Enquanto o relatório de Gomes da Costa nos oferece uma visão gloriosa, acerca do envolvimento dos portugueses, os relatos dos ingleses, por sua vez, referem pontos de vista contrários. Nomeadamente que os nossos militares desorganizados, não responderam ao ataque, optando por fugir ou entregando-se. Nesta linha se pronunciou o republicano João Chagas em 11.04.1918, quando confessou que “a mentalidade dos nossos oficiais, o seu nenhum espírito de sacrifício e o seu nenhum desejo de combater, as tendências germanófilas de muitos, coincidindo com a situação de Portugal e a reação sidonista contra a guerra, levam-me a previsões bem pessimistas. Tenho a impressão que o recuo dos portugueses foi desmedido” (F. Menezes 2018, p.235).

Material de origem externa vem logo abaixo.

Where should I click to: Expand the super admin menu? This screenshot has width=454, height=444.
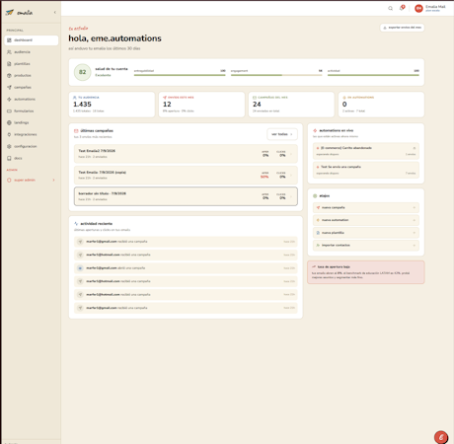[x=32, y=180]
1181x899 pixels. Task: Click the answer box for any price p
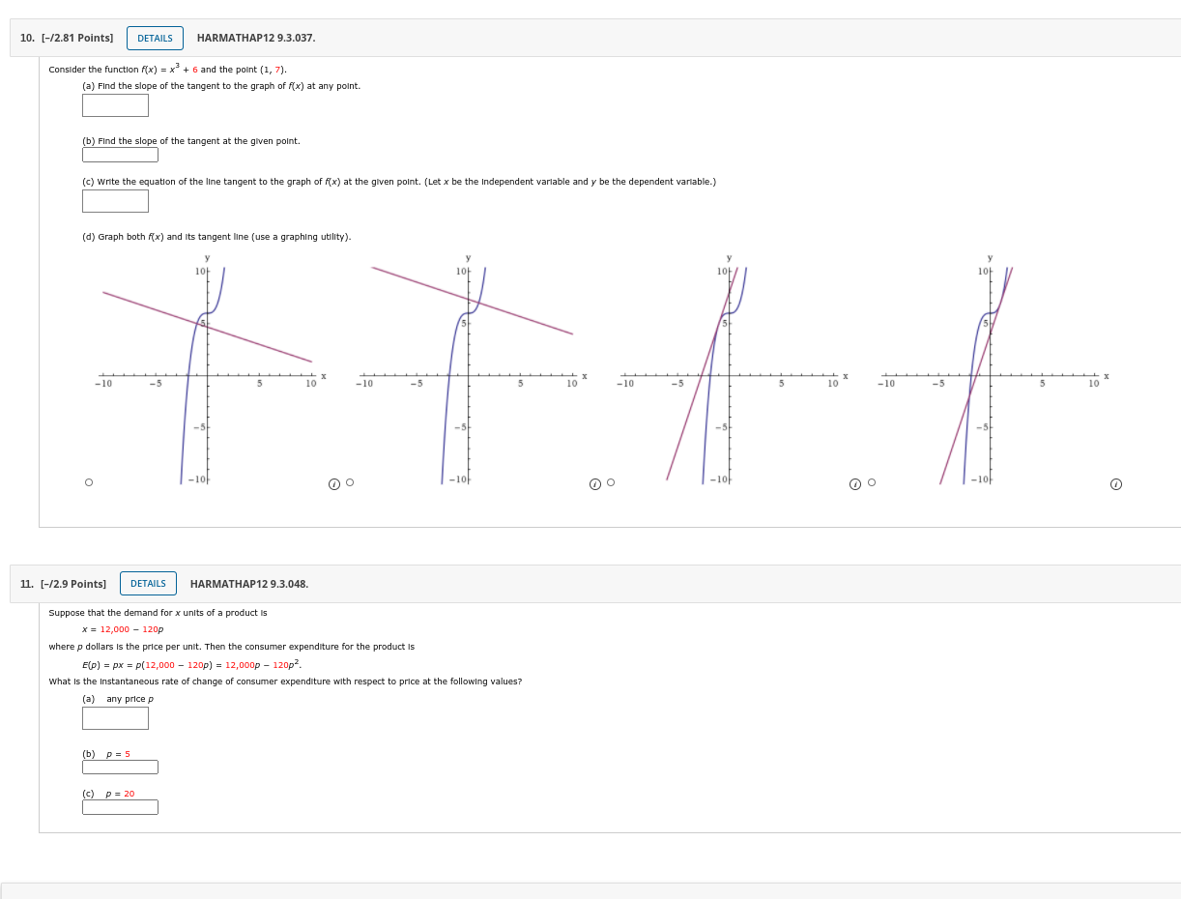pos(115,718)
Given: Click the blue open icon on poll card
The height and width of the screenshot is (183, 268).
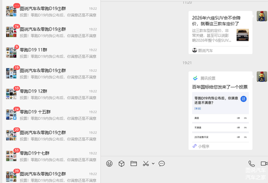Looking at the screenshot, I should [x=244, y=99].
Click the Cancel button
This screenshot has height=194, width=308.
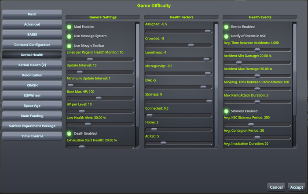click(276, 187)
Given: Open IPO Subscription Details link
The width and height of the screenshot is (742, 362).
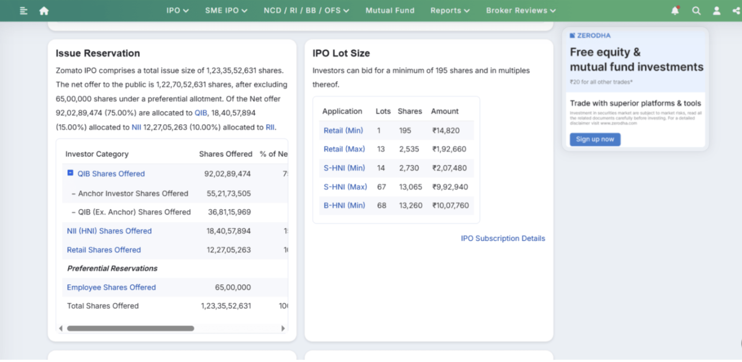Looking at the screenshot, I should (503, 238).
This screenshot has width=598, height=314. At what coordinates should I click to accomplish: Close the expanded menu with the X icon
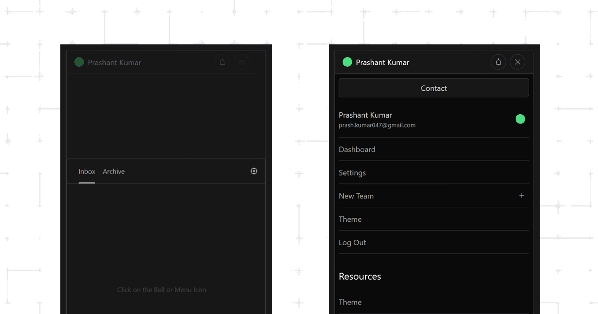(x=517, y=62)
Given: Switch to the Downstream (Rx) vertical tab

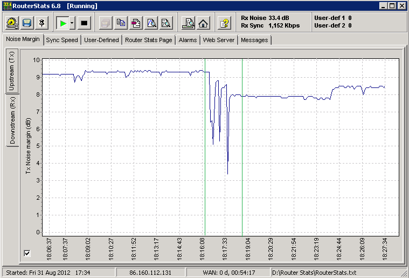Looking at the screenshot, I should click(x=12, y=120).
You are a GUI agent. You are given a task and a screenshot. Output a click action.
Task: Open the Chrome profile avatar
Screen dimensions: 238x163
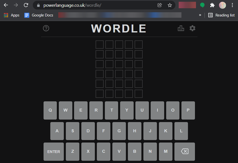point(223,5)
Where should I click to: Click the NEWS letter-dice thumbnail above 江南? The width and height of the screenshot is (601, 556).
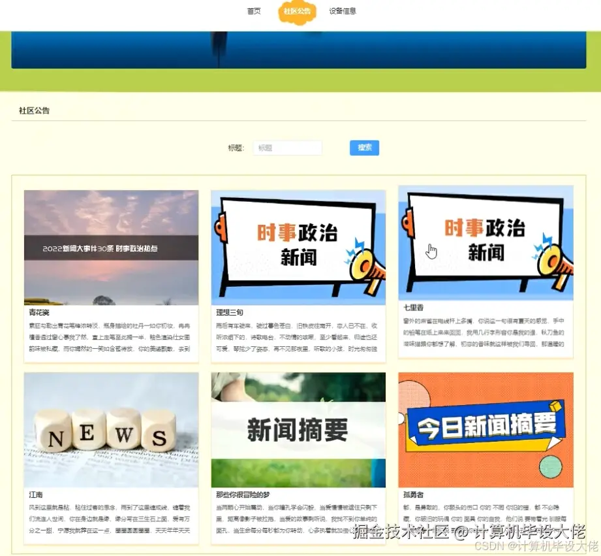click(x=110, y=429)
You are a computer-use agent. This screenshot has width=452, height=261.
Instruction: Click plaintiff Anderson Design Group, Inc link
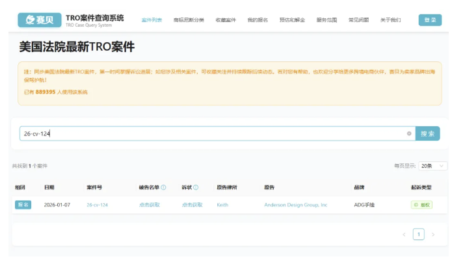pos(295,204)
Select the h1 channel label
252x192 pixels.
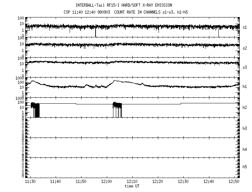pos(245,87)
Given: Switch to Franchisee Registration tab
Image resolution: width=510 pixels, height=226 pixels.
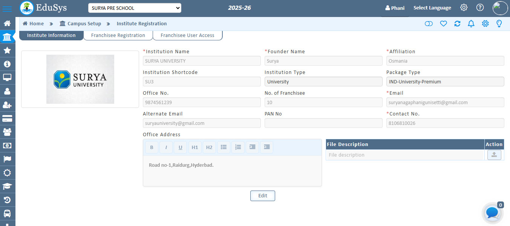Looking at the screenshot, I should pos(118,35).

Com o CEP no limite das suas forças, face ao feroz ataque das tropas alemãs, os nossos militares, desprevenidos, acabam por entrar em pânico, fugindo à frente das tropas inimigas que os massacraram com o fogo das suas armas modernas e mortíferas. Muitos acabariam por ficar prisioneiros na Alemanha, até regressarem a Portugal. 
Concluindo, podemos afirmar que se tratou de uma aventura errática da jovem República que pretendia afirmar-se internacionalmente. Só que as chefias políticas e militares se mostraram sempre muito insensíveis, face às dificuldades do exército português, com 55 mil homens, a viver todo o inverno nas trincheiras. Este acontecimento viria a ter consequências no derrube da República em 28 de maio de 1926, movimento chefiado por Gomes da Costa. Mesmo o fenómeno de Fátima em 1917, fortemente relacionado com esta guerra, poderia não se ter imposto com tanta força nos povo crente o qual, sabendo do nosso envolvimento neste mortífero conflito, rezava e cantava nas peregrinações: “ Com os males da guerra/o mundo sofria/Portugal ferido/sangrava e gemia”.